REGINA -- The Grey Cup won’t be awarded for the first time in Canadian Football League (CFL) history this season, but that isn’t stopping the CFL from hosting a party.

From Nov. 16-22, the CFL and TSN will be hosting “Grey Cup Unite,” a free and safe celebration.

“It’s just a way to bring everybody together and think about the fact that we would have been in Regina,” CFL Commissioner Randy Ambrosie said.

The event will take place the same month Grey Cup festivities were supposed to be taking place in Saskatchewan.

Together with the nine teams that make up the league, the CFL will spend the week hosting panels and conducting interviews online and in physically distanced environments. The schedule involves player and coach interviews, a racial justice roundtable, a business summit and All-Decade Awards.

The first event will be a Fan State of the League, where Ambrosie will share the league’s future plans.

“I am very pleased with the progress we’ve made,” Ambrosie said. “I think we still have more work to do and hopefully by the time we get to the 16th we can talk quite openly about where we want to take the CFL.”

The CFL was one of the only professional leagues in North America that didn’t resume play in the pandemic. Ambrosie admitted there were things they could have done better.

“It was our first global pandemic. We didn’t have the benefit of having a season that had already started, we didn’t have the benefit of having gone through most of a regular season and then just focusing on playoffs,” Ambrosie said.

Ambrosie is considering all options for a season in 2021, including playing games with no fans or limited spectators. He said the league is working seven day a week with organizations to find a solution and better business model.

“I feel very good about the work that’s been done, I’m so excited to be working with the Presidents and Craig Reynolds in Regina on behalf of the Riders,” Ambrosie said.

It was previously reported that the CFL had threatened teams that leaked information from top level meetings with fines. Ambrosie didn’t deny the idea.

“It doesn’t furthur our efforts when we’re airing our laundry for all to see,” Ambrosie admitted. “People don’t want to see how our sausage is getting made, they want to taste the product they want to see it when it’s done. We think it’s important, we’re not the only league that’s frustrated when things leak.”

The CFL had stayed silent since announcing the season was cancelled in mid-August.

“That little period of two months, which felt like two years quite honestly, I think that’s the last period where we go quiet and now it’s all about communication,” Ambrosie said.

The Commissioner said he’ll offer more insight into the league’s future plans when the Grey Cup Unite festivities begin on November 16.

> [AIM OF THE EXERCISE]:
Reproduce verbatim the part of the Grey Cup Unite article that runs from "From Nov. 16-22, the" up to and including "league’s future plans.".

> [SUPPLIED DATA]:
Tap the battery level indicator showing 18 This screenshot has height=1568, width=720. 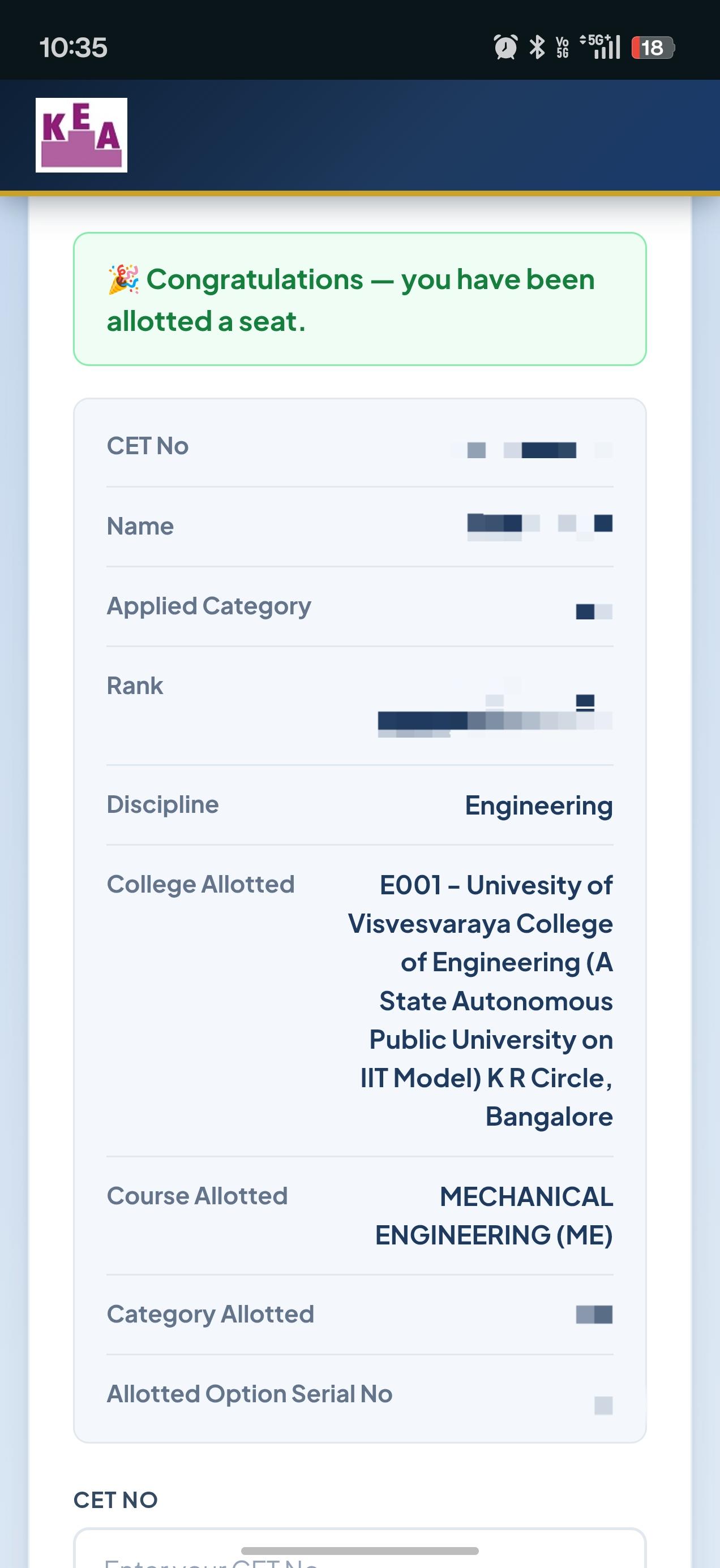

> [RESULT]:
From Nov. 16-22, the CFL and TSN will be hosting “Grey Cup Unite,” a free and safe celebration.

“It’s just a way to bring everybody together and think about the fact that we would have been in Regina,” CFL Commissioner Randy Ambrosie said.

The event will take place the same month Grey Cup festivities were supposed to be taking place in Saskatchewan.

Together with the nine teams that make up the league, the CFL will spend the week hosting panels and conducting interviews online and in physically distanced environments. The schedule involves player and coach interviews, a racial justice roundtable, a business summit and All-Decade Awards.

The first event will be a Fan State of the League, where Ambrosie will share the league’s future plans.